(Beginning of Available data)
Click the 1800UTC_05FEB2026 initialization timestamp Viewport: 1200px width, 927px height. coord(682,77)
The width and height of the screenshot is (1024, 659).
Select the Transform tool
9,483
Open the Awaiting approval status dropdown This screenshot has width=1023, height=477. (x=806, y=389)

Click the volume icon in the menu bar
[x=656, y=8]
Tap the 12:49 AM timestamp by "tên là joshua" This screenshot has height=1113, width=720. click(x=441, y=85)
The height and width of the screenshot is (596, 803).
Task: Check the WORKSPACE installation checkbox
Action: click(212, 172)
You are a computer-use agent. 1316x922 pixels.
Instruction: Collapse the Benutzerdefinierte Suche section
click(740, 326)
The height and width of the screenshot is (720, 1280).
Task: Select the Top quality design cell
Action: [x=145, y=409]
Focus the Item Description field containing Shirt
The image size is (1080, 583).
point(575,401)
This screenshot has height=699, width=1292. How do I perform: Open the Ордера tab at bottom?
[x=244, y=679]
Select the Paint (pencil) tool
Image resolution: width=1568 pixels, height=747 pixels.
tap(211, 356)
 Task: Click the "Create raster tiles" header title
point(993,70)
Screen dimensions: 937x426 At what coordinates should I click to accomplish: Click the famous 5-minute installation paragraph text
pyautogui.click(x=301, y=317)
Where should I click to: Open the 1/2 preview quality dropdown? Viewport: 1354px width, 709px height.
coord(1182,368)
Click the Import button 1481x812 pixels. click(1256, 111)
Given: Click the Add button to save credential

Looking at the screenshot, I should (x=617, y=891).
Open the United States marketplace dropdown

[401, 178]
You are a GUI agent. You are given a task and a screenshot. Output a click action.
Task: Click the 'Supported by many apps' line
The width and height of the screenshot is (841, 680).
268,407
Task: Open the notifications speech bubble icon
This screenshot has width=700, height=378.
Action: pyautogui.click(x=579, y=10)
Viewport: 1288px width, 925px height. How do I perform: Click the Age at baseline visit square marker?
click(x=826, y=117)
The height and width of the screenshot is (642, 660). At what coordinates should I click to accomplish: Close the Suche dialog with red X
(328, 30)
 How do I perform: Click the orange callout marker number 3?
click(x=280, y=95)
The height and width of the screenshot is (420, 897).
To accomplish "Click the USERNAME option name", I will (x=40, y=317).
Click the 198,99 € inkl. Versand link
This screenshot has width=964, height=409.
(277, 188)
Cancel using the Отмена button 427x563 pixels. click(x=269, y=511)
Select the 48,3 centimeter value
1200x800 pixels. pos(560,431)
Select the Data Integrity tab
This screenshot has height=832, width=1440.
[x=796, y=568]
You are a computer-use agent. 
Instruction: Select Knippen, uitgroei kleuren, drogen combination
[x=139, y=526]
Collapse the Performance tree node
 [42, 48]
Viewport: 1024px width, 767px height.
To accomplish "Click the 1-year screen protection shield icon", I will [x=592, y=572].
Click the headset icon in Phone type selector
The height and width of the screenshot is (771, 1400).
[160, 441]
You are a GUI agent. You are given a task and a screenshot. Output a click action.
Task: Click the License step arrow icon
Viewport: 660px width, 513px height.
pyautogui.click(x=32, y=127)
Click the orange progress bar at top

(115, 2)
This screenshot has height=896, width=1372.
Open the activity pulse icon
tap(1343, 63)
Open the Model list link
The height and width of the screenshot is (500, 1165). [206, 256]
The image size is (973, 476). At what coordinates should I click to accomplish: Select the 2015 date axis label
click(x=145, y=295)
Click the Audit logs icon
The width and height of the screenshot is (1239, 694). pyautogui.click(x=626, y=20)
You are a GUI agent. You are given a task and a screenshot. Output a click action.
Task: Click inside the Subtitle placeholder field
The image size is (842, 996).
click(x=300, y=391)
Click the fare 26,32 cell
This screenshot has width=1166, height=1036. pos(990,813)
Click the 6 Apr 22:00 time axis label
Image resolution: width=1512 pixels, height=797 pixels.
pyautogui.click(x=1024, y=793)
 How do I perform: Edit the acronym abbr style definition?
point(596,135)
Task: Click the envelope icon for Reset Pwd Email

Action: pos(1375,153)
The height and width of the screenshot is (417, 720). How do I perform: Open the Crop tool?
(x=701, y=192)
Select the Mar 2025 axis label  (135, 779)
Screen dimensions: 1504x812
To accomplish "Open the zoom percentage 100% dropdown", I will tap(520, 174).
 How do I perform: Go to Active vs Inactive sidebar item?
(End of Available data)
■ Assigned task ■
Pull every line containing the word "field" out of the entries above.

■ Answer box ■
Focus the Item Description field containing Shirt
Task: Click inside the Subtitle placeholder field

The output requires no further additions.